Problem statement → Write out everything from the line containing "Decrease quantity of" down to the end of the records, copying it word for word, both ends included, and leave the pictures out of your answer.
---------- Provided information
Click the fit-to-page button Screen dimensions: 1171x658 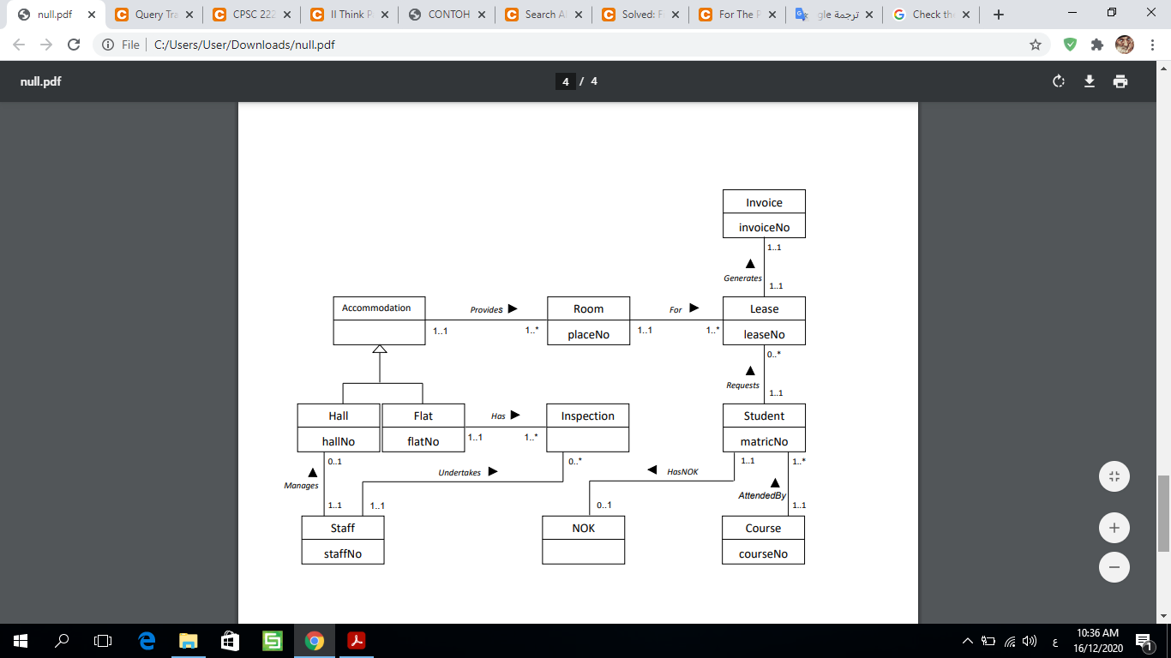(1114, 476)
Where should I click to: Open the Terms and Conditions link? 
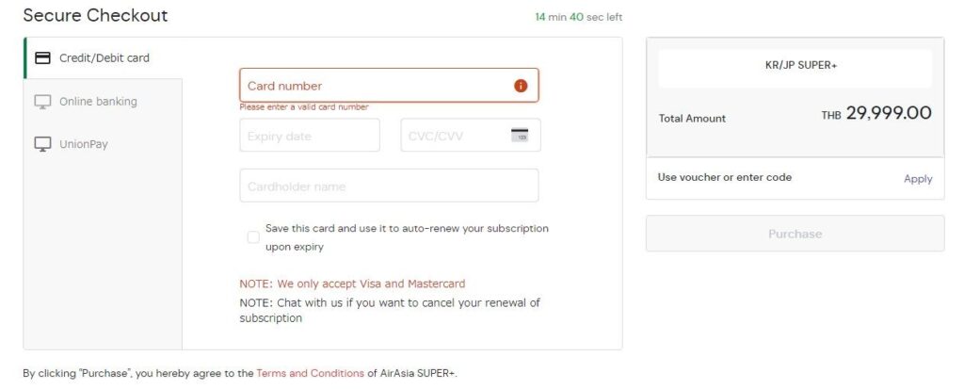pyautogui.click(x=310, y=373)
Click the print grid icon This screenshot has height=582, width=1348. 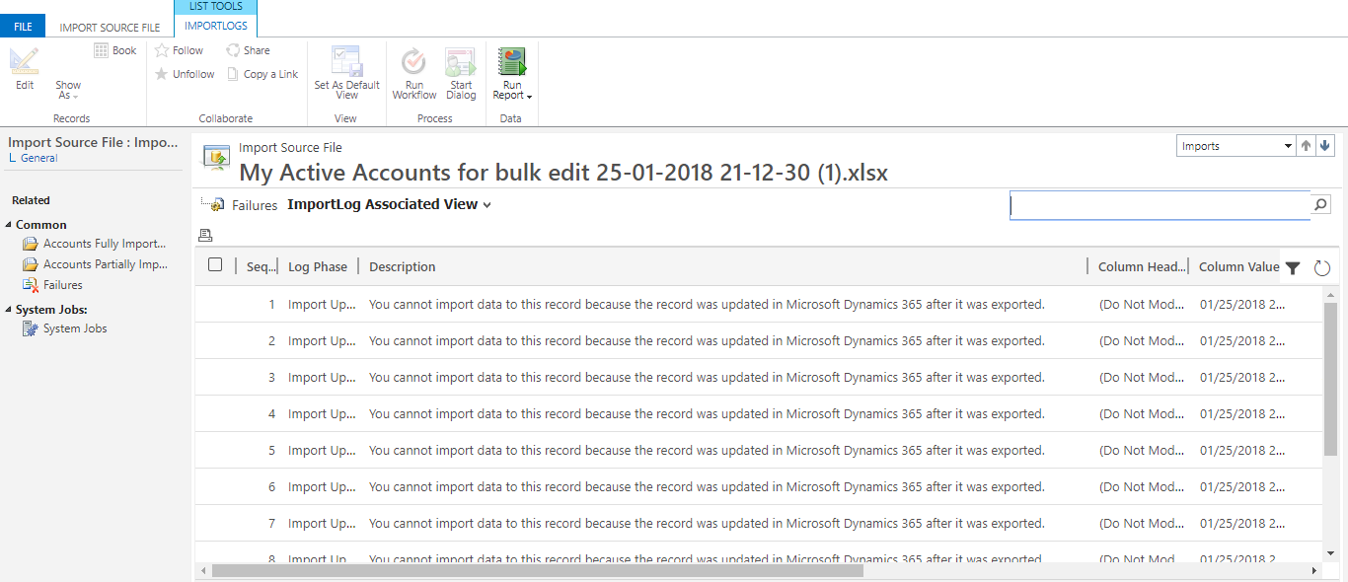coord(205,235)
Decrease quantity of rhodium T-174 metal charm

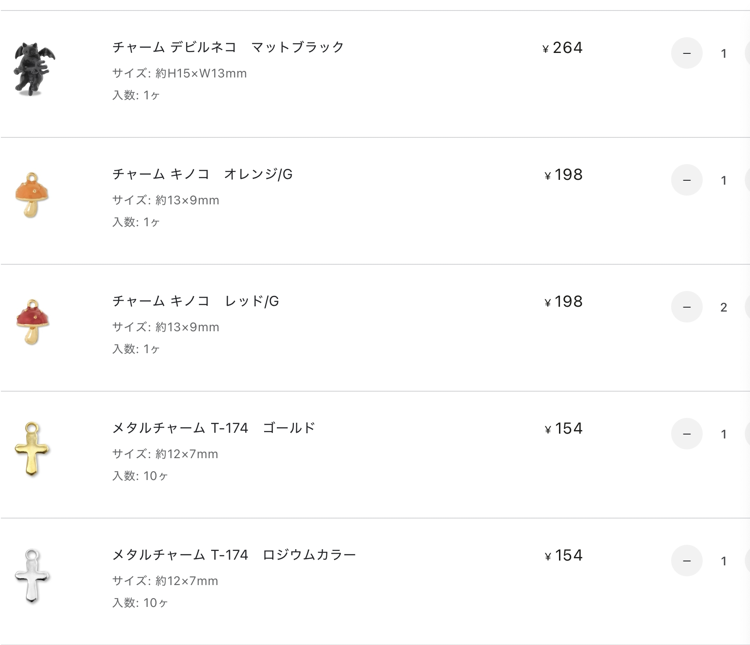coord(686,561)

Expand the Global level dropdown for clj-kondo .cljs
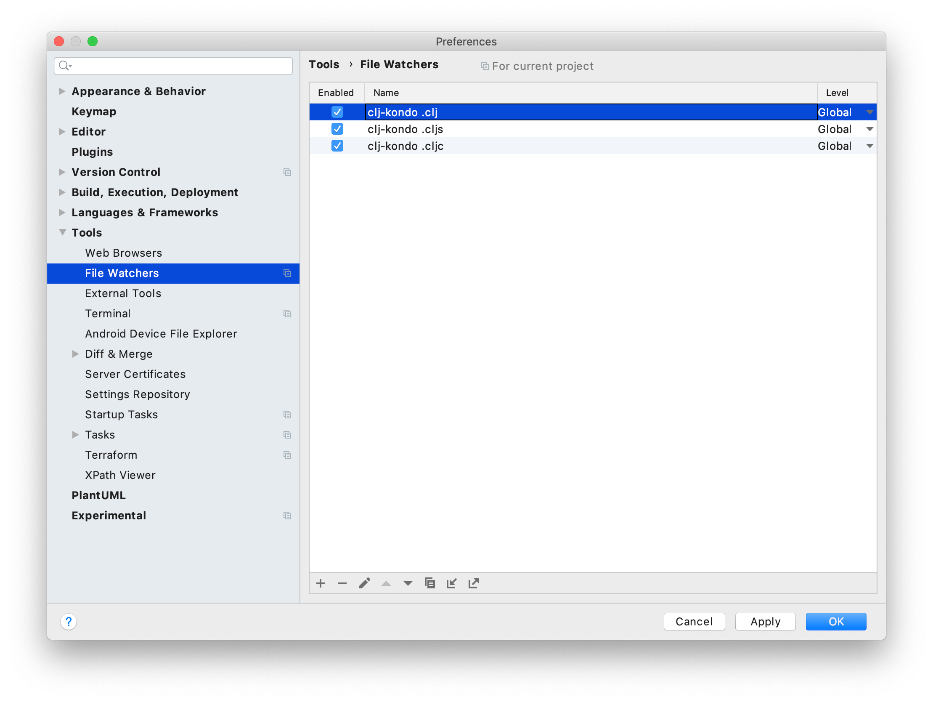[x=870, y=128]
--------------------
Solution below →
Decrease quantity of rhodium T-174 metal charm

coord(686,561)

Expand the Global level dropdown for clj-kondo .cljs
[x=870, y=128]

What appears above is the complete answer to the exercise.